Le certezze storiche sono tantissime. È l’azione di una certa giustizia e di una certa politica, contigue e conniventi con alcune logiche dannose non solo per la memoria, ma anche per la democrazia, che specula sull’ ignoranza, alimentando l’ immagine del mito e del mistero.
Le istanze dei contadini erano dettate dalla fame e dalla miseria. Chi li organizzava, i cosiddetti capipopolo, erano soprattutto il medico Nicola Barbato e il sindacalista Schirò, che di certo non volevano annettere la Sicilia alla Russia, né erano favorevoli alla linea insurrezionalista condivisa in quegli anni da alcuni esponenti all’ interno delle fila del Pci (Longo, Secchia…..). Questi “sinistri” soggetti avevano come obiettivo, pericolosissimo per il nuovo ordine democratico, solo ed esclusivamente una corretta attuazione della riforma agraria al fine di sottrarre i contadini alla schiavitù del latifondismo (cosa che si verificò solo in pochissime zone d’ Italia, grazie anche all’ intervento di “organizzatori e manovratori”).
Diversi storici, tra i quali Casarrubea e Cereghino, sono andati a controllare i documenti desecretati statunitensi e britannici, dai quali emerge chiaro che sono stati il Comando militare e l’ intelligence statunitense a dare il via all’ operazione golpista nell’ autunno del ’46 per instaurare una dittatura militare affidata all’ arma dei carabinieri, con l’ obiettivo di mettere fuori legge il Pci di Togliatti.
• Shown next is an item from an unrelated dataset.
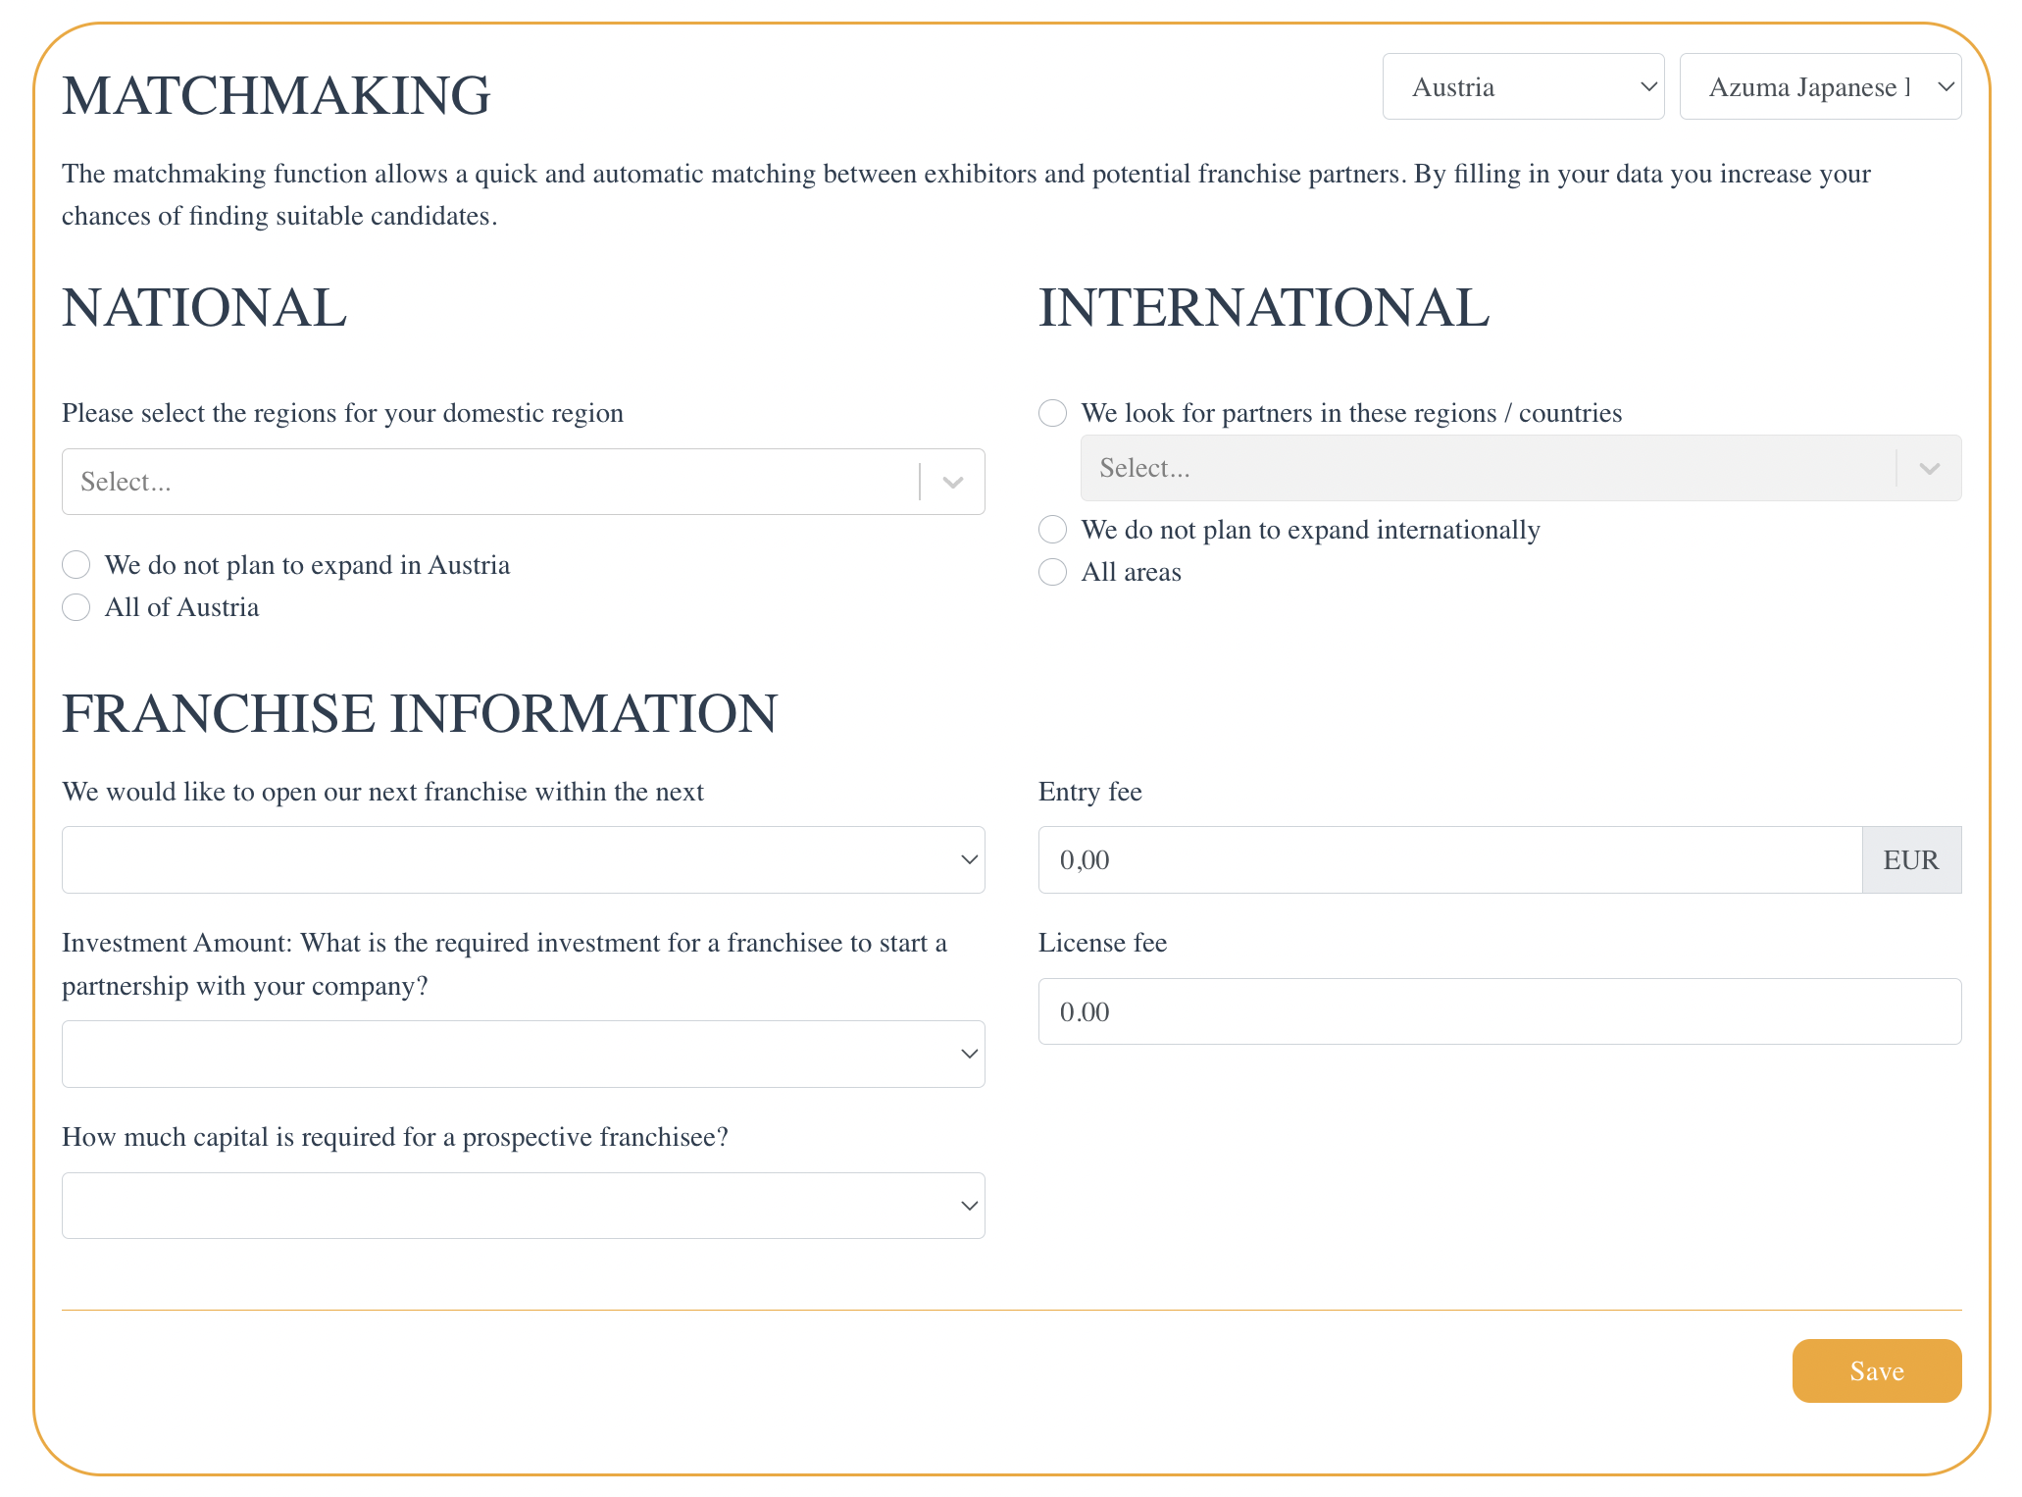Click chevron icon in domestic regions select
This screenshot has height=1497, width=2022.
click(952, 482)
Ciò che si temeva era che il popolo, stanco della destra conservatrice e reazionaria, e dei democristiani (ex popolari) che avevano consegnato l’ Italia nelle mani del fascismo, avrebbe continuato a votare comunisti e socialisti, consentendo a queste forze di vincere democraticamente le elezioni dell’ aprile 1948.
L’ esecuzione del piano golpista fu commissionata alle squadre neofasciste, che in Sicilia, l’1 maggio 1947, misero in atto la strage di Portella della Ginestra.
I finanziamenti arrivavano in abbondanza principalmente dall’ Argentina: si trattava del celebre oro nazista, gestito dall’ Internazionale Nera di Bormann e Skorzeny e dal governo reazionario di Peron. Dai documenti emergono inoltre i finanziamenti elargiti dalla Banca Nazionale dell’ Agricoltura e dalla grande industria ai gruppi paramilitari neofascisti dell’ Italia neodemocratica.
È in questo contesto che si colloca l’ azione militare di quella bestia di Giuliano. Il suo gruppo era uno squadrone della morte agli ordini dei Fasci di Azione Rivoluzionaria di Pino Romualdi, delle Squadre Armate Mussolini e della Decima Mas di Junio Valerio Borghese.
… e non è ché! A quanto pare, togliendosi i paraocchi, di oscuro c’è ben poco…
Il dilemma etico si riferisce al fatto che molti dei protagonisti di quella stagione nera godono ancora di ottima salute, e che il reato di strage per fortuna non è soggetto a prescrizione. E se è vero, come diceva Sciascia, che un popolo senza memoria è un popolo senza futuro, proprio noi siciliani, dovremmo spenderci ognuno in prima persona, affinché i rappresentanti della giustizia ci diano i nomi dei mandanti. È un insulto nei confronti dei superstiti di quella giornata che la memoria dei decaduti non si fermi alla commemorazione dell’ 1 maggio con sasizza e vino.
Ps: nel frattempo che scrivo, una seconda data , di cui tra qualche giorno avremo l’ ennesimo anniversario, balugina nella mia mente, quella del 9 maggio 1978, giorno in cui Giuseppe Impastato (reo di considerare la mafia “una montagna di merda”) veniva assassinato dalla maf… cioè, volevo dire: data in cui il giovane rimaneva vittima di un’ esplosione causata da una carica di tritolo, che egli stesso, in preparazione di un attentato terroristico, stava piazzando lungo le rotaie del treno nella località di Cinisi.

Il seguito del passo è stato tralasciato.